(Beginning of Data records)

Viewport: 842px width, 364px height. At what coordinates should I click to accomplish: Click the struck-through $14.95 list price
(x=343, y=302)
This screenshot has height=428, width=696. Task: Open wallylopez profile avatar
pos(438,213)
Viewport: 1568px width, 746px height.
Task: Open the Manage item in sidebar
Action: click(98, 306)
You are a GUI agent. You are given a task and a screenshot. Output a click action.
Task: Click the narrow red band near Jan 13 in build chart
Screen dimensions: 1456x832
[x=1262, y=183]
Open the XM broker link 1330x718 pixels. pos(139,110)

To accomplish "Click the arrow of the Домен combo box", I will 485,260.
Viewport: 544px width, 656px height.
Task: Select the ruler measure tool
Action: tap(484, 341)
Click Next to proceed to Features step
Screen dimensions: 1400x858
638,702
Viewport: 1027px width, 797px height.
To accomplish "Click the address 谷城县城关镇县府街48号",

(End of Data records)

Exercise: Give again, word for word, the records from their first line to the one with "Open the XM", and leave out all else.

Solution to this problem:
Viewport: 842px width, 364px height. At what coordinates should I click to accomplish: Click the struck-through $14.95 list price
(x=343, y=302)
This screenshot has height=428, width=696. Task: Open wallylopez profile avatar
pos(438,213)
Viewport: 1568px width, 746px height.
Task: Open the Manage item in sidebar
Action: click(98, 306)
You are a GUI agent. You are given a task and a screenshot. Output a click action.
Task: Click the narrow red band near Jan 13 in build chart
Screen dimensions: 1456x832
[x=1262, y=183]
Open the XM broker link 1330x718 pixels. pos(139,110)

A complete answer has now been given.